-------- DADOS EM ANÁLISE --------
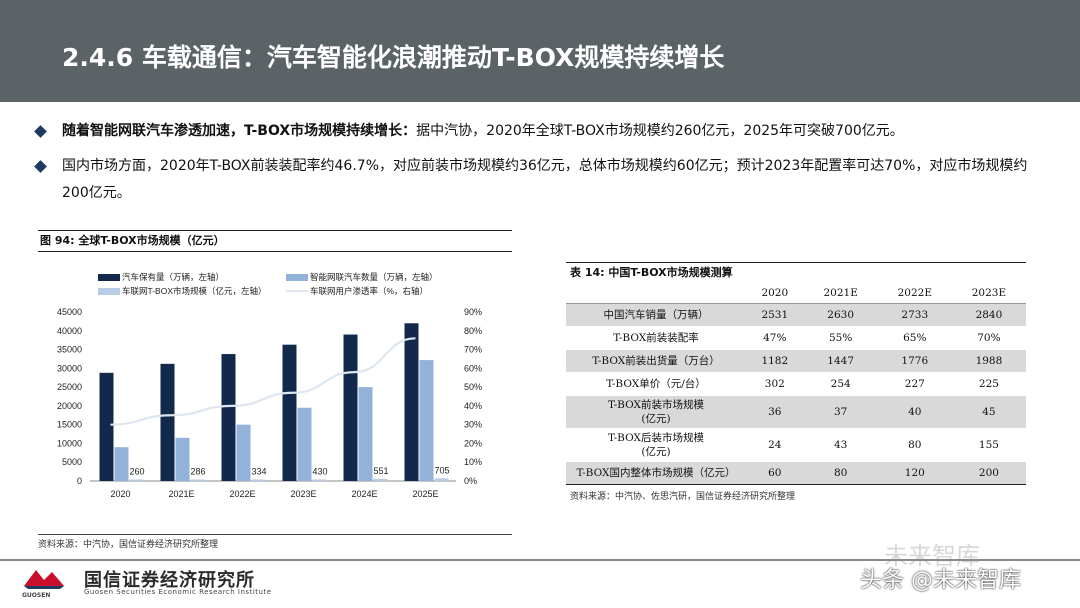  I want to click on table-cell: 47%, so click(775, 338).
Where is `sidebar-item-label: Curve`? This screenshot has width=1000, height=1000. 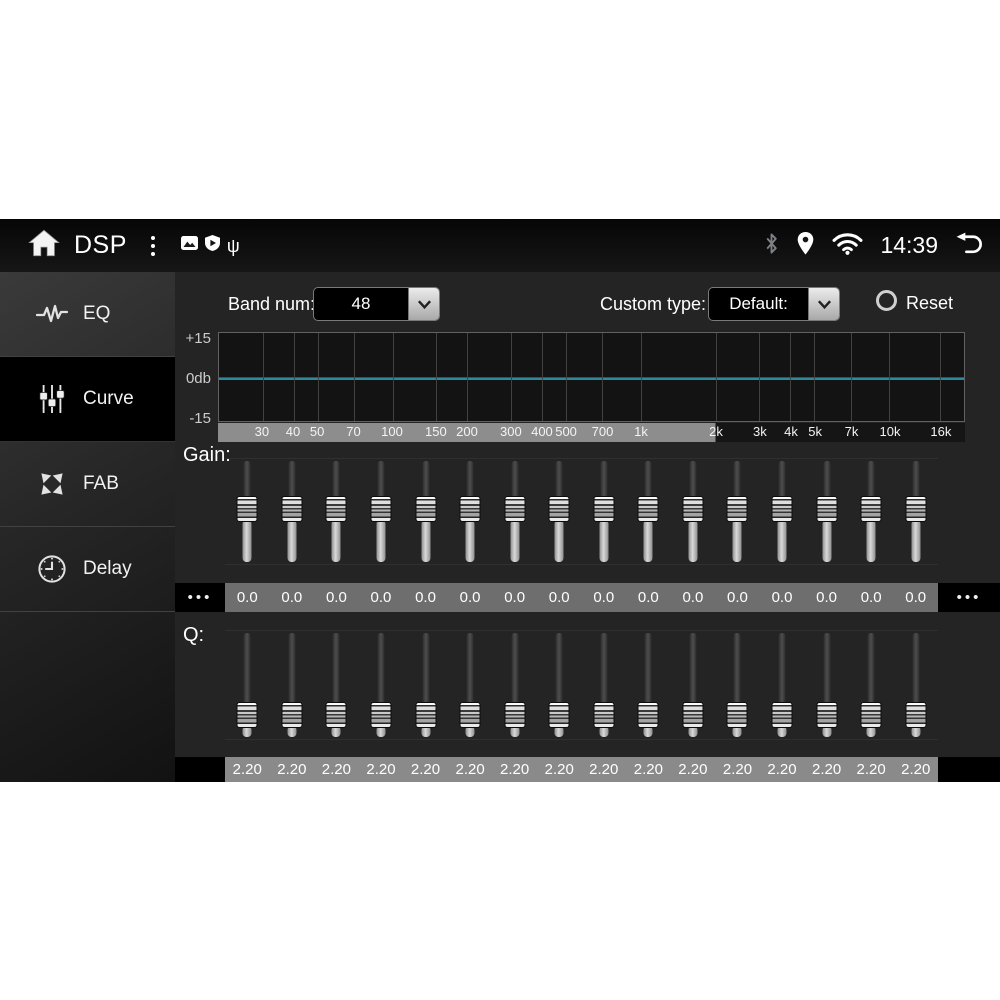
sidebar-item-label: Curve is located at coordinates (108, 398).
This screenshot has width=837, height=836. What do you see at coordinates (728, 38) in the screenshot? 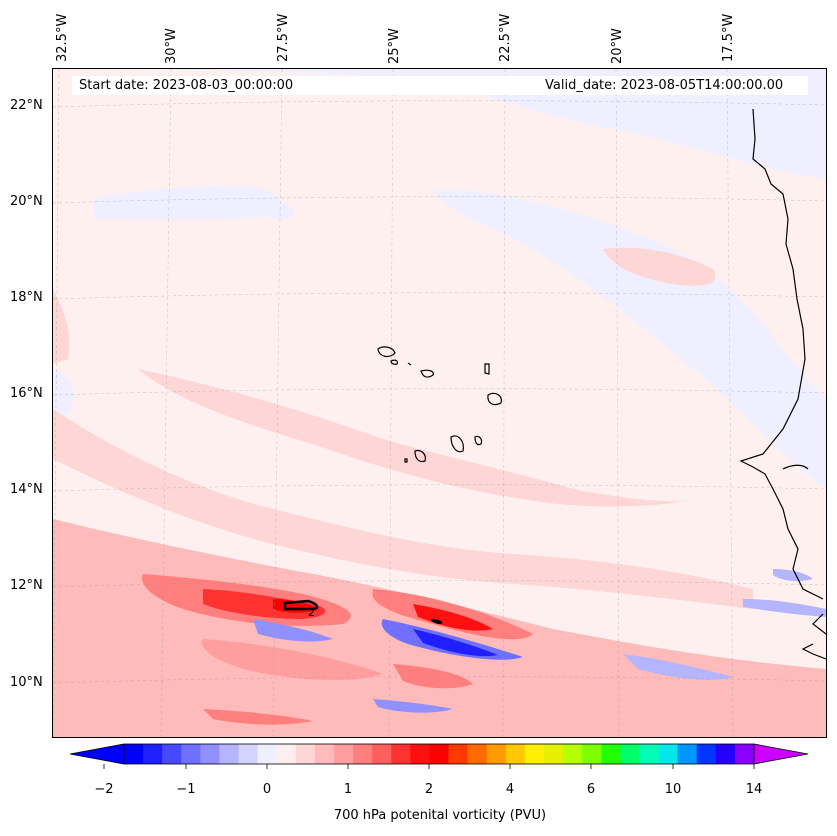
I see `lon-label-17-5w: 17.5°W` at bounding box center [728, 38].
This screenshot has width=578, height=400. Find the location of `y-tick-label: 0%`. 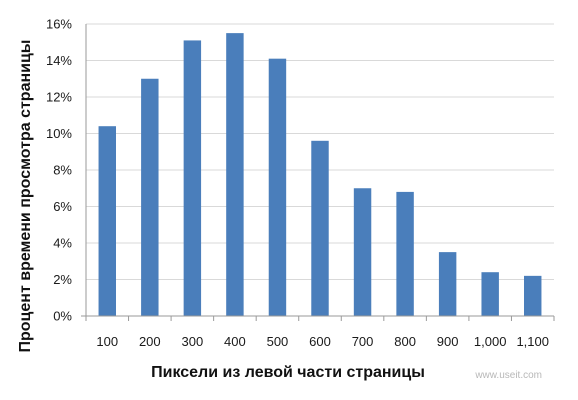

y-tick-label: 0% is located at coordinates (62, 316).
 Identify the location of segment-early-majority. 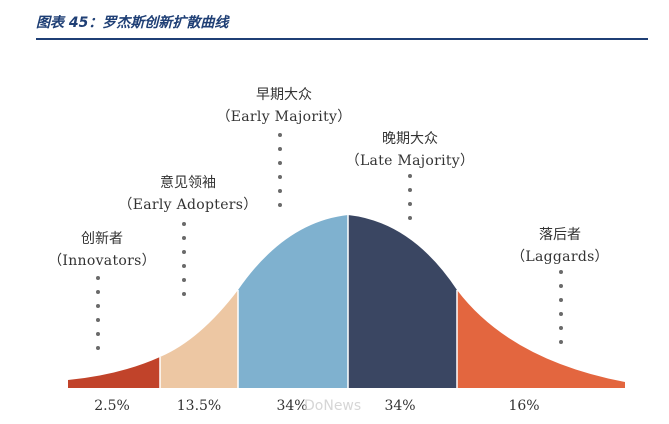
(293, 302).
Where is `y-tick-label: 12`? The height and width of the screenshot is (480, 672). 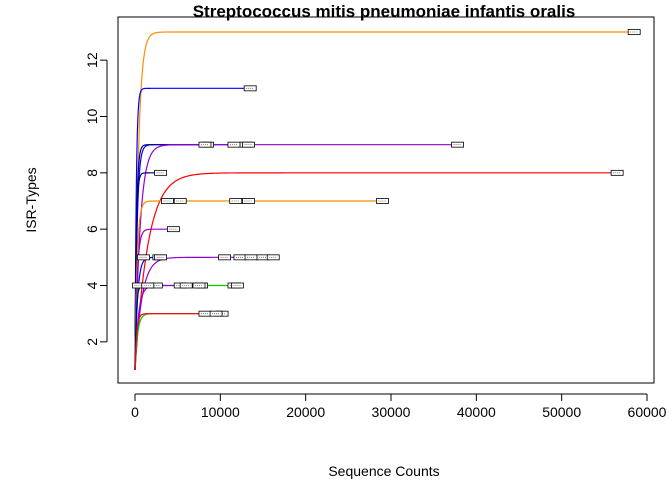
--------
• [ENUNCIADO DA TAREFA]
Por favor, converta todas as linhas acima em uma lista JSON de strings, uma string por linha, deixando de fora as linhas em branco e as imagens.

• [RESOLUÇÃO DA TAREFA]
[
  "  I want to click on table-cell: 47%, so click(775, 338).",
  "Where is `sidebar-item-label: Curve`? This screenshot has width=1000, height=1000. ",
  "sidebar-item-label: Curve is located at coordinates (108, 398).",
  "This screenshot has width=837, height=836. What do you see at coordinates (728, 38) in the screenshot? ",
  "I see `lon-label-17-5w: 17.5°W` at bounding box center [728, 38].",
  "This screenshot has width=578, height=400. Find the location of `y-tick-label: 0%`. ",
  "y-tick-label: 0% is located at coordinates (62, 316).",
  " Identify the location of segment-early-majority. ",
  "(293, 302).",
  "Where is `y-tick-label: 12`? The height and width of the screenshot is (480, 672). "
]